Ok, I haven’t been paying attention - is Zuck saying that Facebook the product is now going to be called Meta? I assumed it was just the company was Meta and Facebook as a social media site is still Facebook.

Edit: No, it appears that my assumption is correct. The company formerly known as “Facebook” is now called “Meta.” The social media site that everyone hates is still called Facebook.

I read what you did, that Meta would be the Alphabet of FB, Instagram, WhatsApp, and whatever else they own. FB will persist, it just won’t be the face of the overall group.

Money Earning Trump Algorithm

That logo! Is it infinity, or maybe VR goggles? Anime Spiderman eyes? Squeee!

I wonder how much they paid for it.

I wondered the same thing about cost. Such a dumb world we live in.

The logo looks like a gamepad to me.

Mutant lungs? Kissing kidney beans?

I bet well over 1 million.

Hooli, I mean Meta, is about people . Meta is about innovative technology that, makes a difference.
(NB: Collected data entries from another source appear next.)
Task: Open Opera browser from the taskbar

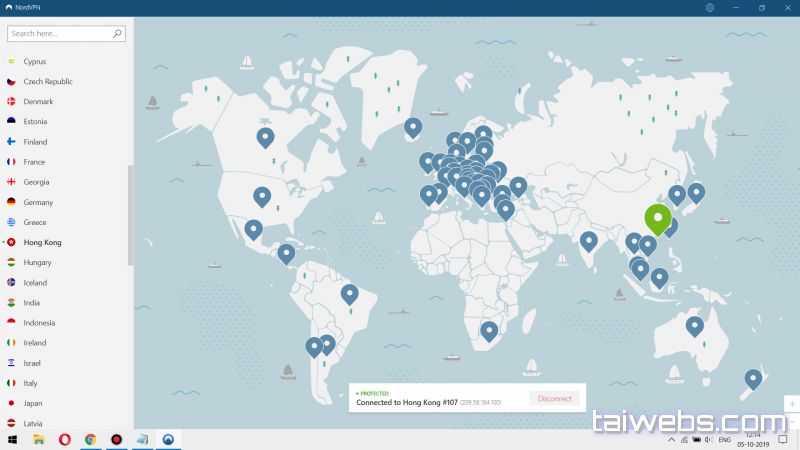Action: click(x=65, y=439)
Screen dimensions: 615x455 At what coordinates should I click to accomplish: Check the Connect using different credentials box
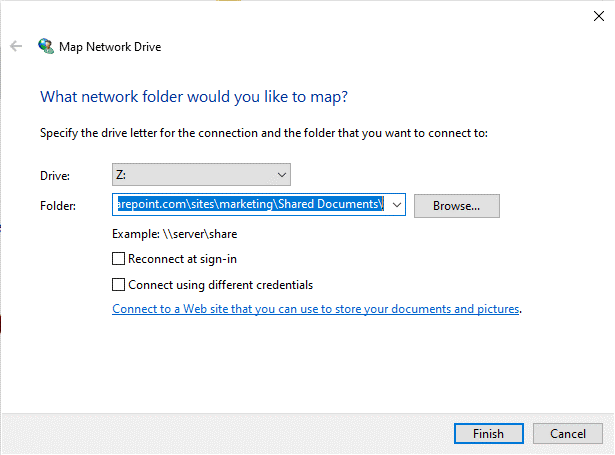(x=120, y=285)
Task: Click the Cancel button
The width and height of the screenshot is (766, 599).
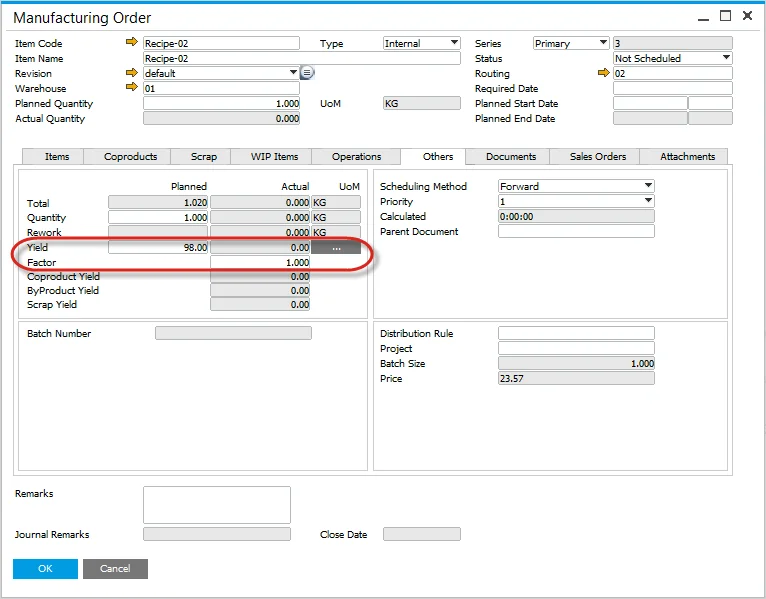Action: point(115,568)
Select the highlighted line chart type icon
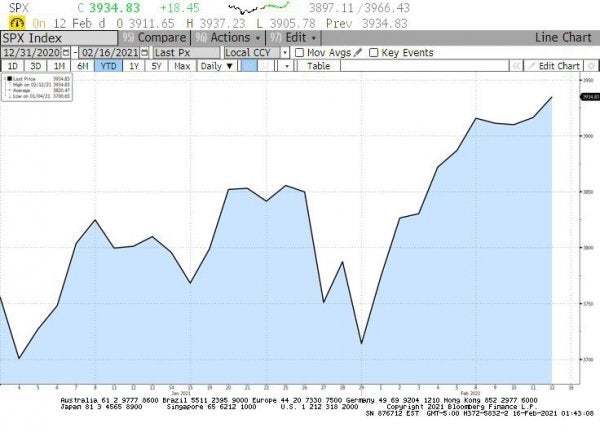 [248, 66]
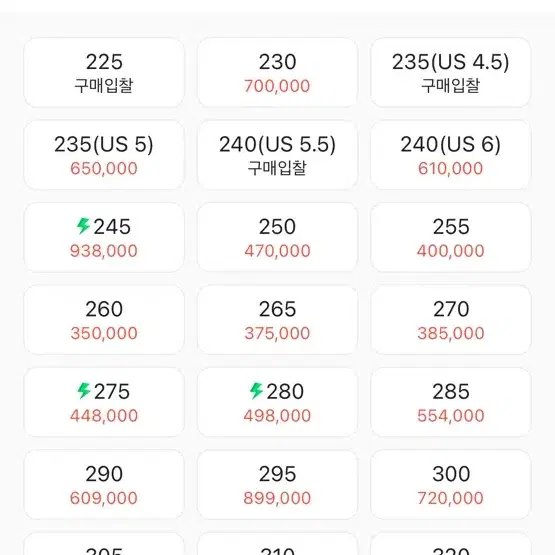Tap the lightning bolt icon beside 245
Viewport: 555px width, 555px height.
click(84, 226)
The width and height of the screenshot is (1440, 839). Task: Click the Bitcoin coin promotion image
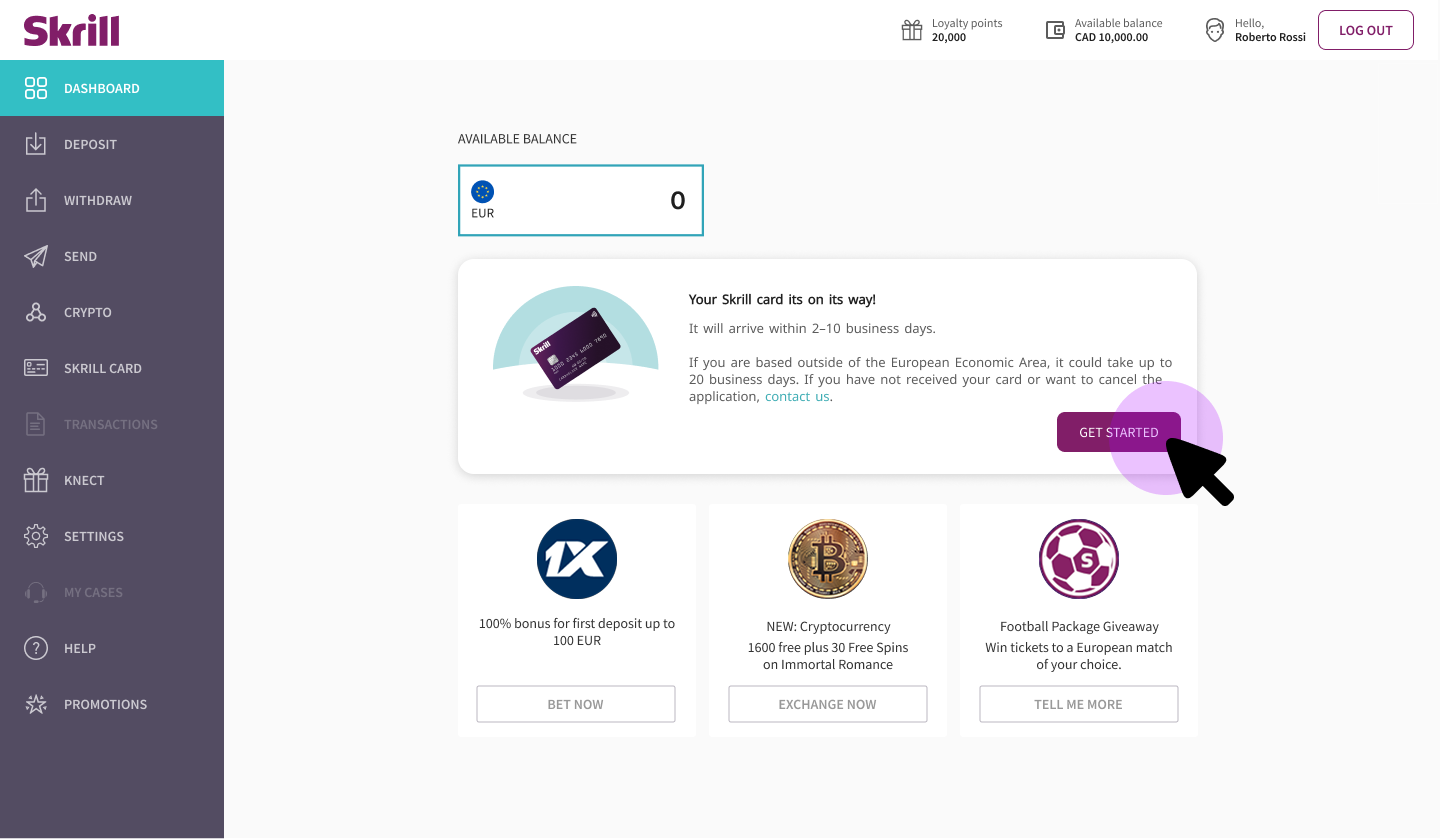tap(828, 559)
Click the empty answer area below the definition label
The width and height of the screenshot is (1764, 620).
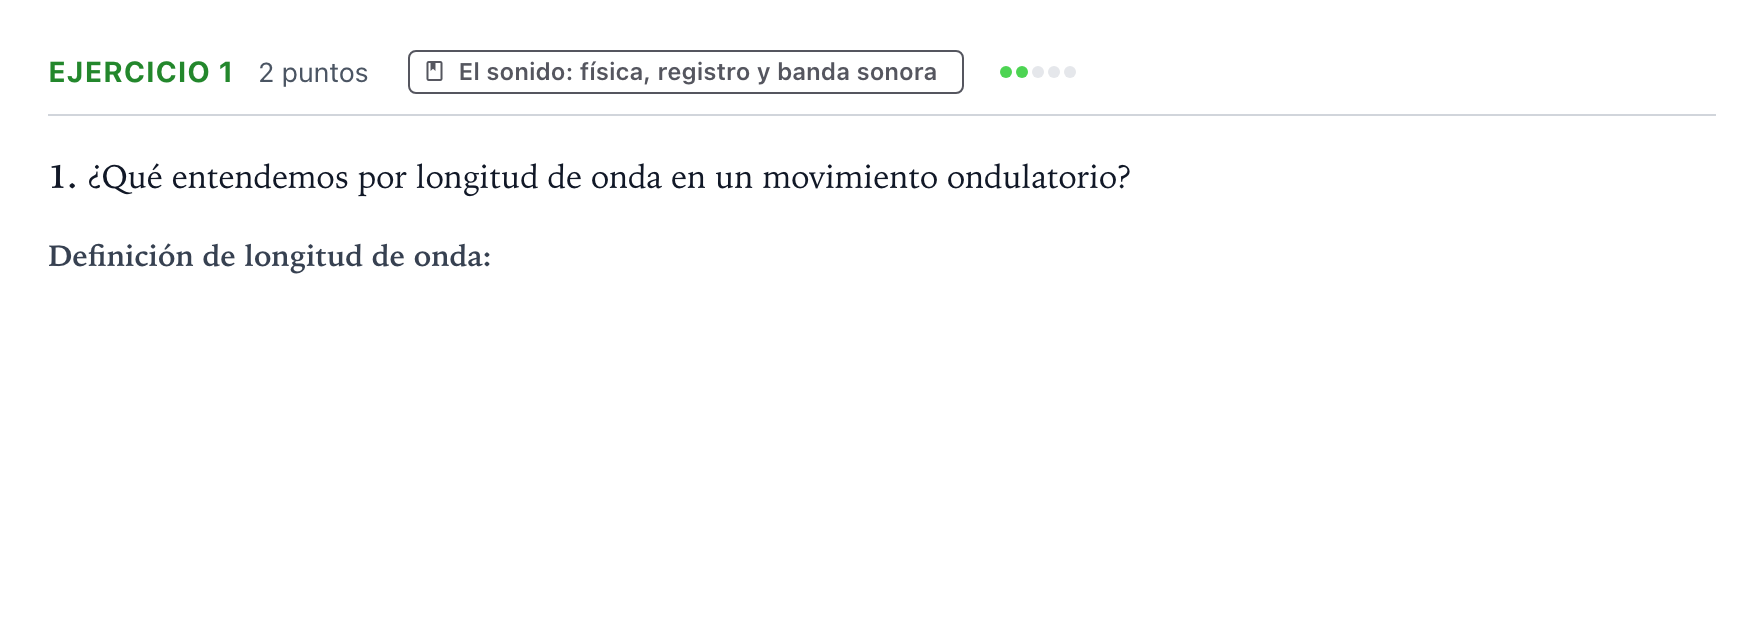point(882,440)
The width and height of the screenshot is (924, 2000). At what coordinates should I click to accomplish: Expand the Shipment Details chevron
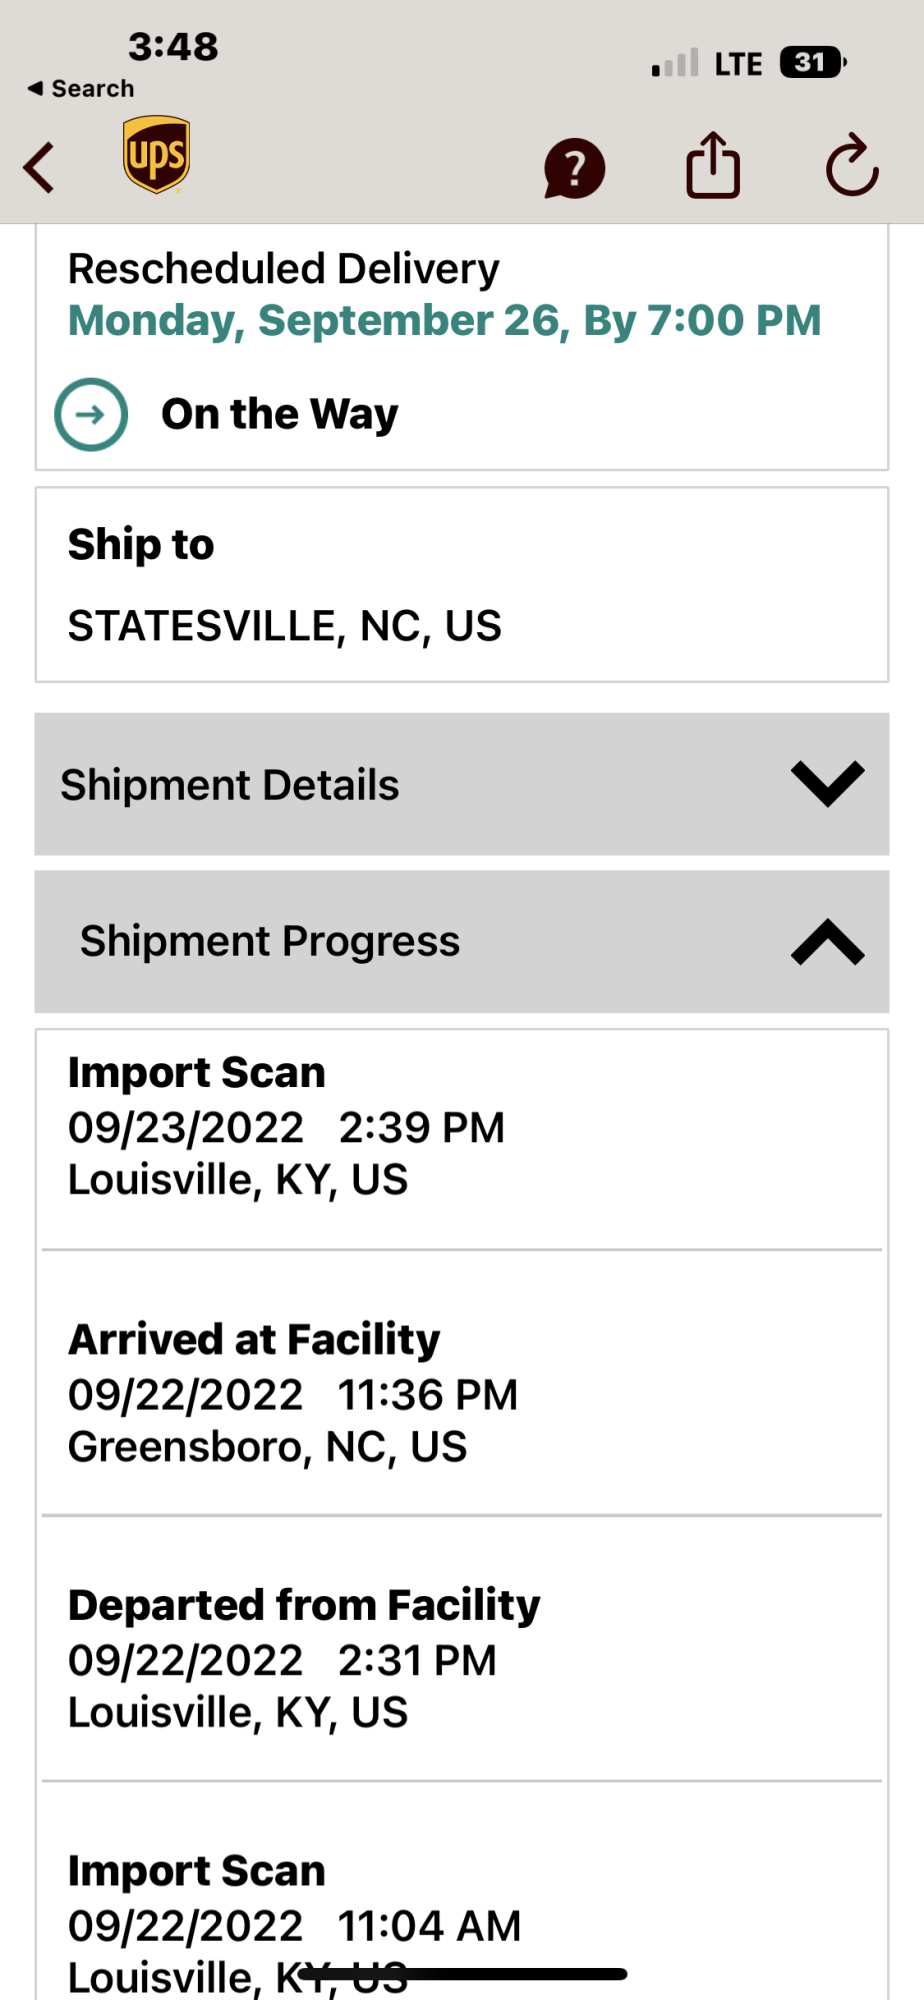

Transforming the world as we know it. Making the world, a better place, through minimal message oriented transport layers. I firmly believe we can only achieve greatness, if first, we achieve goodness.

edit: and this, in case you haven’t seen it. More relevant and hilarious than ever. http://www.hooli.xyz/

That docucomedy is amazing, I need to rewatch it.

Exhausted testicles leaning on each other for support?

I can’t believe anyone, especially investors, take the idea of Third Life seriously, but here we are; virtual meetings sure sound appealing to someone.
Chris Roberts was a visionary when he came up with virtual prisons after all.

Even in the age of COVID I’d say that 90% of my Zoom meetings with clients are “no cameras please,” not that it is implicitly stated but if I’m trying to sell you something and we start the meeting and you aren’t on video, I’ll usually pop in on video then switch it off immediately. Weird world we’re in, but suggesting someone puts something on their face to look like a cartoon is a couple of bridges too far beyond that. It simultaneously increases the necessary investment in having the system, increases the discomfort of having to be visible, while more or less completely removes any human interaction cues. “Oh, her arm wiggled a bit as it clipped through that plant, I think she wants to invest!”

Furries and companies trying to sell VR hardware. That’s pretty much it. I can only hope that I’m retired before meetings in VR where everyone has a silly cartoon avatar are a thing.

Does second life still exist?

Yep. But no VR, lame.
(more realistically, it’s not corporate oriented, so no investors. This isn’t the 90s)

So can we just say that FB has Meta-stasized?

Some years ago the owner of my company read “The Lean Startup” and took it as gospel (despite the fact we hadn’t been a startup for some 15 years). He made the whole management team read it. I just couldn’t get past that the author’s brilliant lean startup was a chat site for furries. I mean sure, he realized his audience and adapted the product to better serve the audience it had found and that was smart business. But it was a chat site for furries.

Metta World Peace is not amused…

I like how the commentator keeps talking about how disgraceful the Pistons fans were being for throwing bottles. Not the players jumping into the stands and laying into people.